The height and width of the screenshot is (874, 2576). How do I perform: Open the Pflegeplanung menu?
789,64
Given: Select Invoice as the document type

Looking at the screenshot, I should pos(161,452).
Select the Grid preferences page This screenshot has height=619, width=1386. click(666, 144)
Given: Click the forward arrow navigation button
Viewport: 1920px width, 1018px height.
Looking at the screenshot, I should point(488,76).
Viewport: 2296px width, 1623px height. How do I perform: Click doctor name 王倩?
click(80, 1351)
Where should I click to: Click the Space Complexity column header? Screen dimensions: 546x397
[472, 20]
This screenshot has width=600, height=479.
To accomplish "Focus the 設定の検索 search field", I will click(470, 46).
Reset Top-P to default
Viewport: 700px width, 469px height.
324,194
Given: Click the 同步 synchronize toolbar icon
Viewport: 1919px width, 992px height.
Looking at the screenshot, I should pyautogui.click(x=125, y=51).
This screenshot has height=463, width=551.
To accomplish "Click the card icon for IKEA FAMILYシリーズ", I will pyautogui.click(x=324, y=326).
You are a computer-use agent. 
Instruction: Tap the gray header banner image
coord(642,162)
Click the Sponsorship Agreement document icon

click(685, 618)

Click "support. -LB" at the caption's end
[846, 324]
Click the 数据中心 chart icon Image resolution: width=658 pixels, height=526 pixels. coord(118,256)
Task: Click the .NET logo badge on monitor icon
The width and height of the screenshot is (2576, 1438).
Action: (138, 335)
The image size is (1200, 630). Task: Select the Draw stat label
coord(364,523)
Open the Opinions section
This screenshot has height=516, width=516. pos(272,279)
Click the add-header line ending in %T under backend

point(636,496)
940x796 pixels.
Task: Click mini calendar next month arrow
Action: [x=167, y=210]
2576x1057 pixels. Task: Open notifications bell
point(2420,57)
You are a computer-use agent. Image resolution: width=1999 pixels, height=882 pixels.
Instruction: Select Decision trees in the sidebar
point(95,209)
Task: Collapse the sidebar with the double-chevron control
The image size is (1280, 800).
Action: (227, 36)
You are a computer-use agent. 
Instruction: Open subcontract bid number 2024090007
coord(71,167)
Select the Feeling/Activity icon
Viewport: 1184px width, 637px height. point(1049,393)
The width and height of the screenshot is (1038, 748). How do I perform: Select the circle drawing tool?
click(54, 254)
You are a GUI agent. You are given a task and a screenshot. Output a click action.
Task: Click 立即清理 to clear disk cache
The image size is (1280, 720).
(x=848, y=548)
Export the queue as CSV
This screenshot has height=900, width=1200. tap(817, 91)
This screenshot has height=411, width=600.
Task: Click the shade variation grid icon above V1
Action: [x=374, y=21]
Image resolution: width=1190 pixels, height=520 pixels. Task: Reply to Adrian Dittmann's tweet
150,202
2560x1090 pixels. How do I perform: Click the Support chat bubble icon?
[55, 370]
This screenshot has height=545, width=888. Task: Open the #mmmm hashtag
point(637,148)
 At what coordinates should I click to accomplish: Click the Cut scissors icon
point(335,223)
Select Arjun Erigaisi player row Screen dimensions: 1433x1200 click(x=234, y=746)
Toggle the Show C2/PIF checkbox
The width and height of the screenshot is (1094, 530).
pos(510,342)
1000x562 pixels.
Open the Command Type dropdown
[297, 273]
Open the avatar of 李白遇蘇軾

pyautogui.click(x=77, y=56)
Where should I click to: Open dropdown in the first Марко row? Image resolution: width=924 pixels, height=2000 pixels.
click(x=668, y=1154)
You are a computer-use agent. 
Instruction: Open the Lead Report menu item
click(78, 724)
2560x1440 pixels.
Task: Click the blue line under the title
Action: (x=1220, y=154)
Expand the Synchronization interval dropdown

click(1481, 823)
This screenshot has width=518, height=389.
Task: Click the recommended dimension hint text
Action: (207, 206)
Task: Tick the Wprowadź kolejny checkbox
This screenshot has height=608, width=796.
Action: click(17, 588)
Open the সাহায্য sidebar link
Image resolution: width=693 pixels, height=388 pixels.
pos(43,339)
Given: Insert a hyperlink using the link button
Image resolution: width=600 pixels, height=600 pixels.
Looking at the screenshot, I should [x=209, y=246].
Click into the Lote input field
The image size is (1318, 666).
· · · ·
#### [Required task]
Copy all of the data above again, swapping "Grid preferences page" for "Display preferences page" and leaving everything else unchanged.

#### [Problem solution]
The height and width of the screenshot is (874, 2576). How do I perform: Open the Pflegeplanung menu?
789,64
Given: Select Invoice as the document type

Looking at the screenshot, I should pos(161,452).
Select the Display preferences page This screenshot has height=619, width=1386. click(666, 144)
Given: Click the forward arrow navigation button
Viewport: 1920px width, 1018px height.
Looking at the screenshot, I should point(488,76).
Viewport: 2296px width, 1623px height. How do I perform: Click doctor name 王倩?
click(80, 1351)
Where should I click to: Click the Space Complexity column header? Screen dimensions: 546x397
[472, 20]
This screenshot has width=600, height=479.
To accomplish "Focus the 設定の検索 search field", I will click(470, 46).
Reset Top-P to default
Viewport: 700px width, 469px height.
324,194
Given: Click the 同步 synchronize toolbar icon
Viewport: 1919px width, 992px height.
Looking at the screenshot, I should pyautogui.click(x=125, y=51).
This screenshot has height=463, width=551.
To accomplish "Click the card icon for IKEA FAMILYシリーズ", I will pyautogui.click(x=324, y=326).
You are a computer-use agent. 
Instruction: Tap the gray header banner image
coord(642,162)
Click the Sponsorship Agreement document icon

click(685, 618)

Click "support. -LB" at the caption's end
[846, 324]
Click the 数据中心 chart icon Image resolution: width=658 pixels, height=526 pixels. coord(118,256)
Task: Click the .NET logo badge on monitor icon
The width and height of the screenshot is (2576, 1438).
Action: (138, 335)
The image size is (1200, 630). Task: Select the Draw stat label
coord(364,523)
Open the Opinions section
This screenshot has height=516, width=516. pos(272,279)
Click the add-header line ending in %T under backend

point(636,496)
940x796 pixels.
Task: Click mini calendar next month arrow
Action: [x=167, y=210]
2576x1057 pixels. Task: Open notifications bell
point(2420,57)
You are a computer-use agent. Image resolution: width=1999 pixels, height=882 pixels.
Instruction: Select Decision trees in the sidebar
point(95,209)
Task: Collapse the sidebar with the double-chevron control
The image size is (1280, 800).
Action: (227, 36)
You are a computer-use agent. 
Instruction: Open subcontract bid number 2024090007
coord(71,167)
Select the Feeling/Activity icon
Viewport: 1184px width, 637px height. point(1049,393)
The width and height of the screenshot is (1038, 748). How do I perform: Select the circle drawing tool?
click(54, 254)
You are a GUI agent. You are given a task and a screenshot. Output a click action.
Task: Click 立即清理 to clear disk cache
The image size is (1280, 720).
(x=848, y=548)
Export the queue as CSV
This screenshot has height=900, width=1200. tap(817, 91)
This screenshot has height=411, width=600.
Task: Click the shade variation grid icon above V1
Action: [x=374, y=21]
Image resolution: width=1190 pixels, height=520 pixels. Task: Reply to Adrian Dittmann's tweet
150,202
2560x1090 pixels. How do I perform: Click the Support chat bubble icon?
[55, 370]
This screenshot has height=545, width=888. Task: Open the #mmmm hashtag
point(637,148)
 At what coordinates should I click to accomplish: Click the Cut scissors icon
point(335,223)
Select Arjun Erigaisi player row Screen dimensions: 1433x1200 click(x=234, y=746)
Toggle the Show C2/PIF checkbox
The width and height of the screenshot is (1094, 530).
pos(510,342)
1000x562 pixels.
Open the Command Type dropdown
[297, 273]
Open the avatar of 李白遇蘇軾

pyautogui.click(x=77, y=56)
Where should I click to: Open dropdown in the first Марко row? Image resolution: width=924 pixels, height=2000 pixels.
click(x=668, y=1154)
You are a computer-use agent. 
Instruction: Open the Lead Report menu item
click(78, 724)
2560x1440 pixels.
Task: Click the blue line under the title
Action: (x=1220, y=154)
Expand the Synchronization interval dropdown

click(1481, 823)
This screenshot has width=518, height=389.
Task: Click the recommended dimension hint text
Action: (207, 206)
Task: Tick the Wprowadź kolejny checkbox
This screenshot has height=608, width=796.
Action: click(17, 588)
Open the সাহায্য sidebar link
Image resolution: width=693 pixels, height=388 pixels.
pos(43,339)
Given: Insert a hyperlink using the link button
Image resolution: width=600 pixels, height=600 pixels.
Looking at the screenshot, I should [x=209, y=246].
Click into the Lote input field
The image size is (1318, 666).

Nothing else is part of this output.